Fig. 2: PA binds to PRDX1 and inhibits its peroxidase activity.

a Global PRDX peroxidase activity in HepG2 cells after PA (250 μM) treatment for 1 hr. Veh, vehicle. PA, palmitic acid. n = 5 biologically independent samples. b ROS levels in HepG2 cells after PA treatment for 1 hr. Intracellular ROS were monitored by measuring the fluorescent intensity of dichlorofluorescin (DCF) using a fluorometer. n = 4 independent experiments. c Representative images of HKPerox-Red staining in HepG2 cells after treatment with Veh or PA at different concentrations for 1 hr.

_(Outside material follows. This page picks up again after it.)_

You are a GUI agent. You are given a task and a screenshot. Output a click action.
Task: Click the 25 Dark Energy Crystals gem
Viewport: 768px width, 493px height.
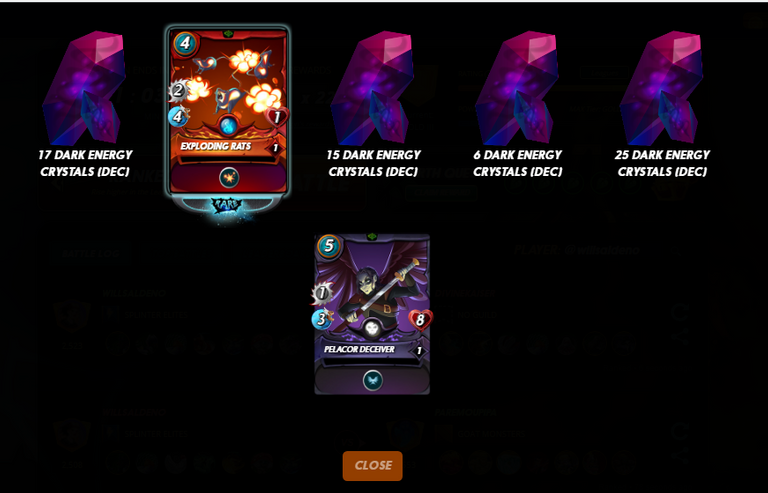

Arrows denote the signals of HKPerox-Red staining. n = 5 independent experiments. Scale bar, 50 μm. d Quantification of fluorescence intensity of images from c. n = 5 independent experiments. e Binding affinity of sodium palmitate on recombinant PRDX1 determined by SPR assay. Data were calculated from three independent experiments. f Representative images showing the increased thermal stabilization of PRDX1 after binding to PA and quantification. n = 3 independent experiments. HepG2 cells were treated with PA (250 μM) for 1 hr and then the cell lysate was collected for the thermal shift assay. In brief, the cell lysate was divided into six aliquots. One aliquot was used for input control and the other five aliquots were heated at different temperatures as indicated for 3 min. Finally, western blotting was carried out to detect PRDX1 stability. g Inhibition of recombinant WT PRDX1’s peroxidase activity by sodium palmitate at different concentrations as indicated. For more details, please see methods section. Data were calculated from three independent experiments. All the data are presented as means ± SEM. Unpaired and two-tailed Student’s t test was performed for a, b, d, and f.